Even though Sierra Nevada did not choose my award winning short film for the Beer Camp contest. I will continue to both drink and pimp out their beers and projects because I believe in the beer they make even though their taste in humor is obviously skewed. (My poor acting had nothing to do with not making the top 20 of course.)

So here is the slightly abridged (juicy bits) from the latest Sierra Nevada press release.

“For nearly 1000 years, monks have been brewing ales behind monastery walls. Their closely guarded traditions and techniques produced styles of beer unlike anything else in the world. These unique Trappist-style Abbey ales are known for their uncompromising quality and compelling flavor. In 2011, Sierra Nevada and the Trappist-Cistercian Abbey of New Clairvaux are working to bring this centuries-old tradition to America with Ovila—the nation’s only authentic Trappist-style Abbey Ale.
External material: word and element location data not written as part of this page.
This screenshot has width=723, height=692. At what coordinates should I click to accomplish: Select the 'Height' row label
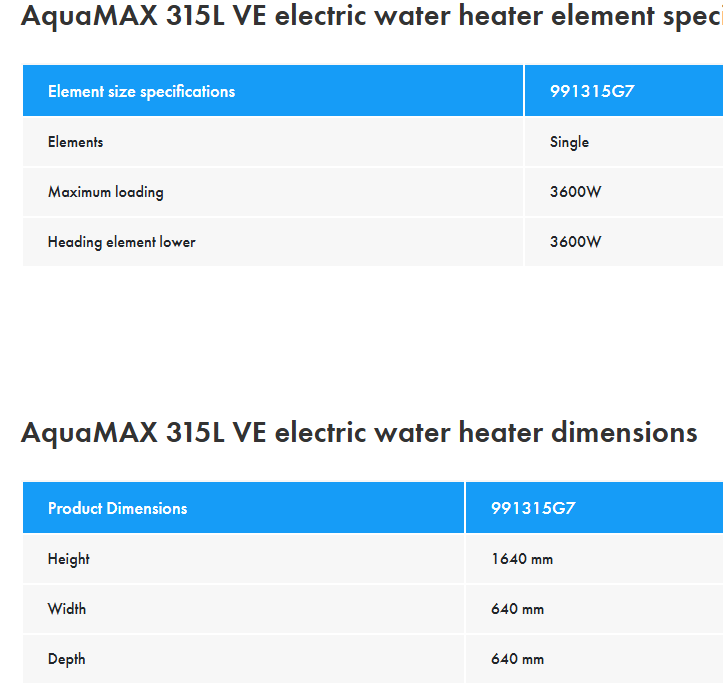point(68,559)
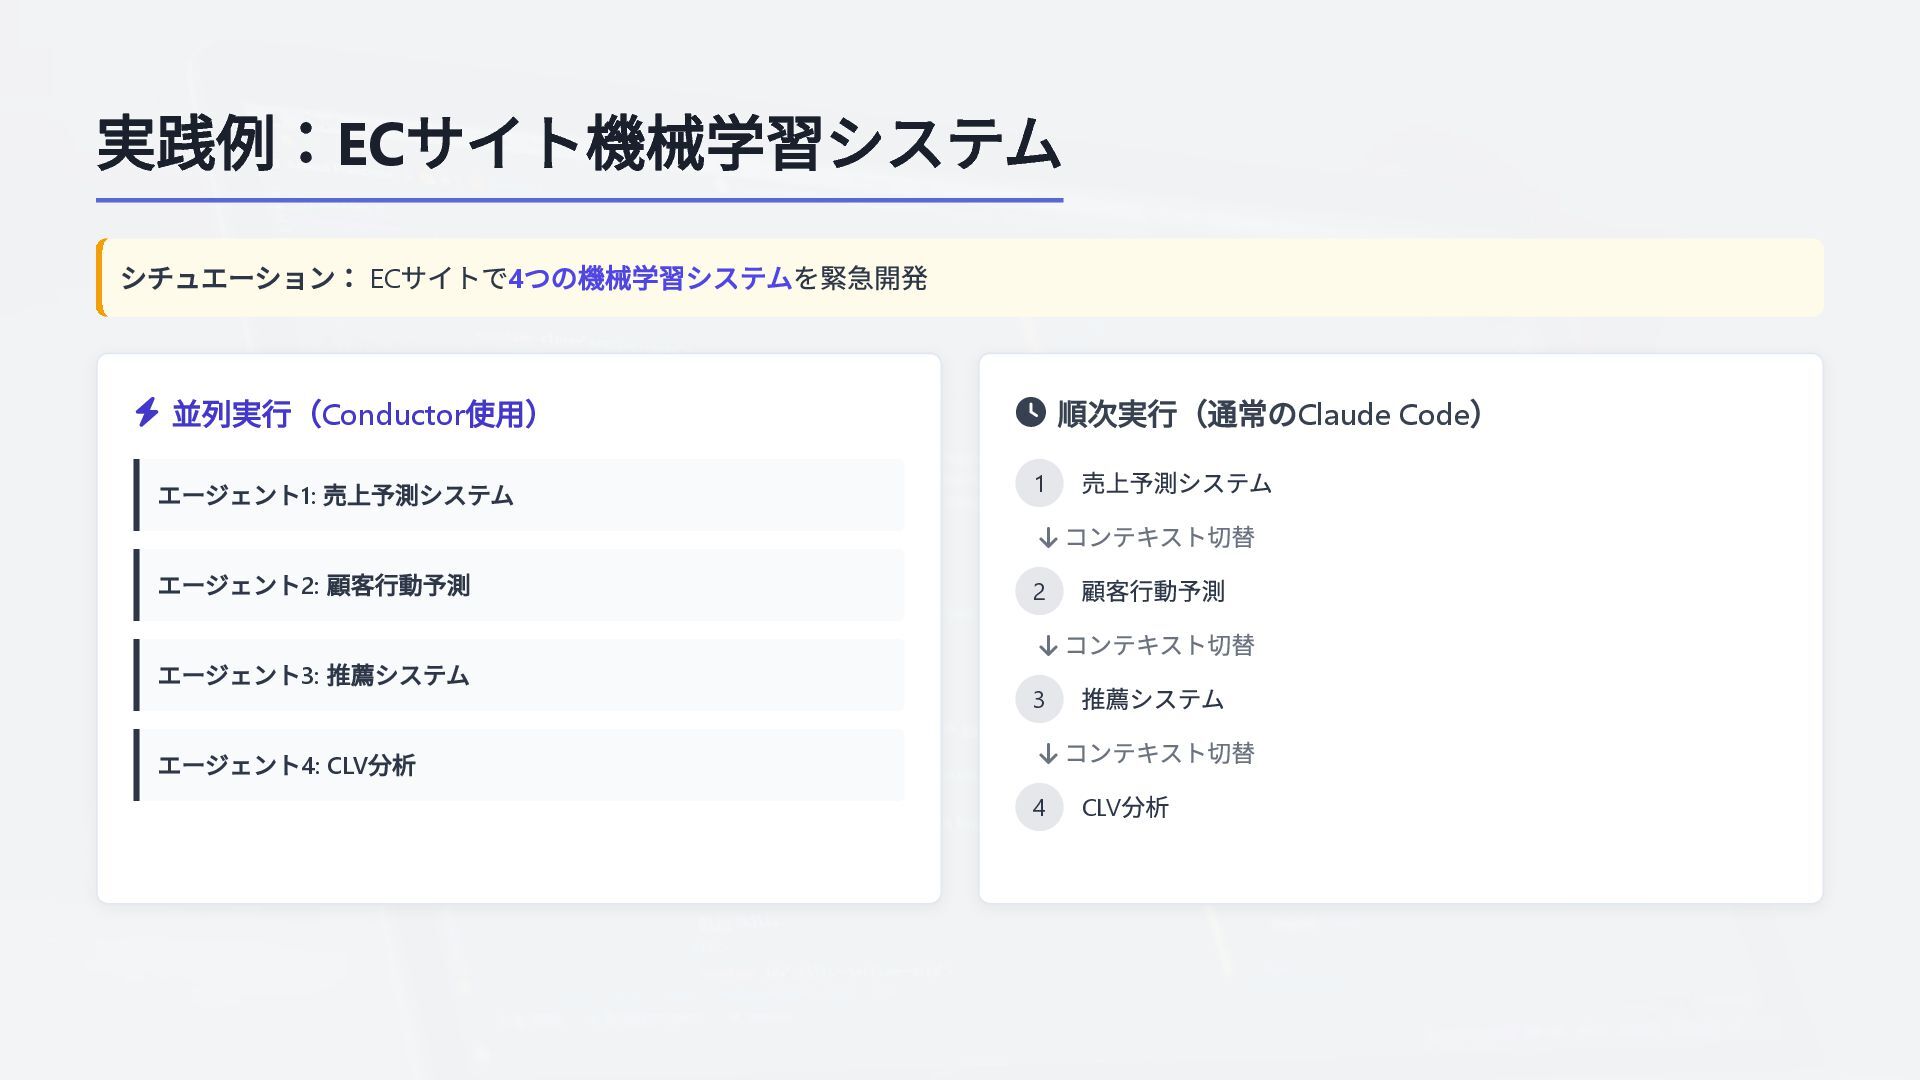Click the 並列実行（Conductor使用）heading
The image size is (1920, 1080).
click(357, 414)
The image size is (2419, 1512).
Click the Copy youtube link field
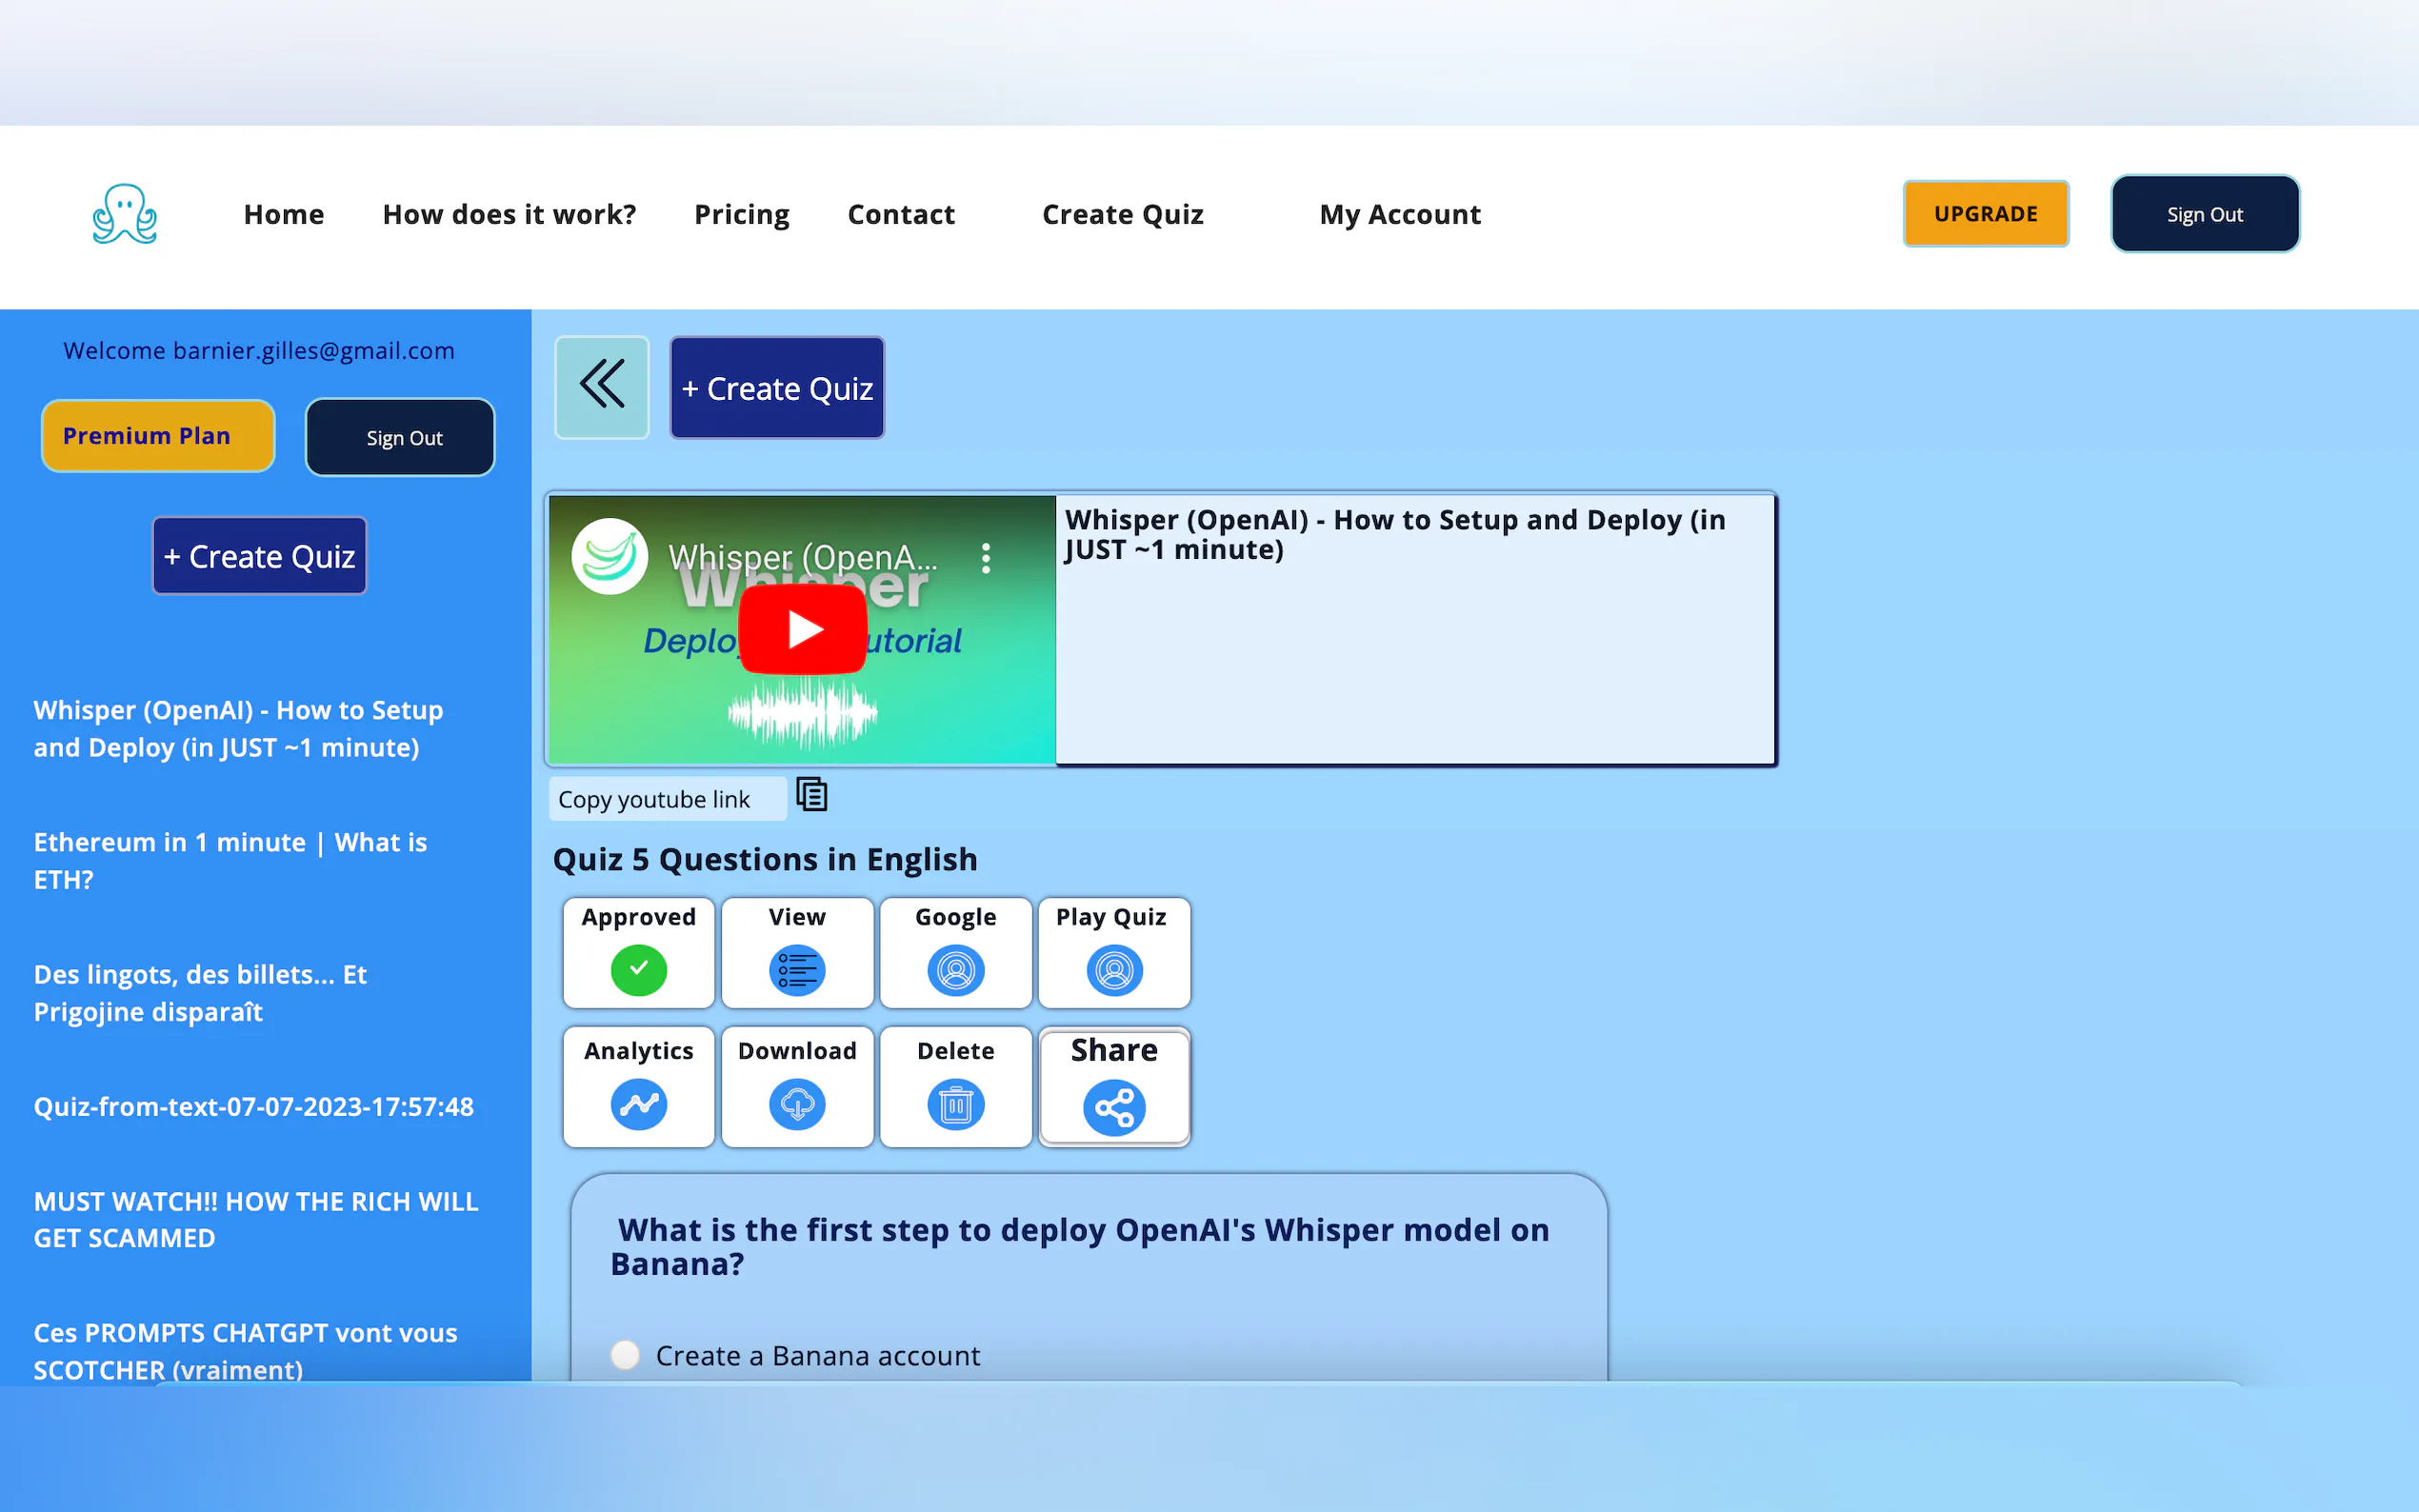click(667, 799)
This series of three Belgian -style Abbey ales is made in accordance with the centuries-old tradition of the monks. Each beer will be only be available for a limited time and will rotate through the seasons. The first beer in the series, scheduled for release in March, will be a Belgian-style Dubbel brewed with authentic Trappist yeast. The second beer in the series, scheduled for release in July, will be a Saison, the traditional Belgian-style farmhouse ale made in honor of the Monk’s dedication to labor in the fields surrounding their abbey. The third will be released in time for the holidays. It will be a Trappist-style Quadrupel rich with dark fruit flavors and the unique wine-like characters of these strong Abbey ales.

Proceeds from this project will benefit the monks of the Abbey of New Clairvaux in their efforts to rebuild an architectural marvel—a 12th century, early-gothic Cistercian chapter house—on their grounds in Vina, California a few miles north of Sierra Nevada’s home in Chico. The medieval chapterhouse—Santa Maria de Ovila—was begun in 1190, near the village of Trillo, Spain.

Cistercian monks lived, prayed, and worked there for nearly 800 years. In 1931, California newspaper magnate William Randolph Hearst purchased the abbey and shipped it to Northern California. Hearst’s plans were never realized, and the stones fell into disrepair. In 1994, the Trappist-Cistercian monks of the Abbey of New Clairvaux, gained possession of the ruins, and began the painstaking stone-by-stone reconstruction of the historic abbey.

Located in Vina, California, the Abbey of New Clairvaux is a Cistercian Abbey of Strict Observance (Trappist). The abbey was founded in 1955 on 590 acres of Leland Stanford’s famed Vina Ranch. The monks follow the Rule of St. Benedict—Ora est Labora (Prayer and Work) and spend their days in prayer, meditation, and tending to the labor of the working farm located at the abbey.”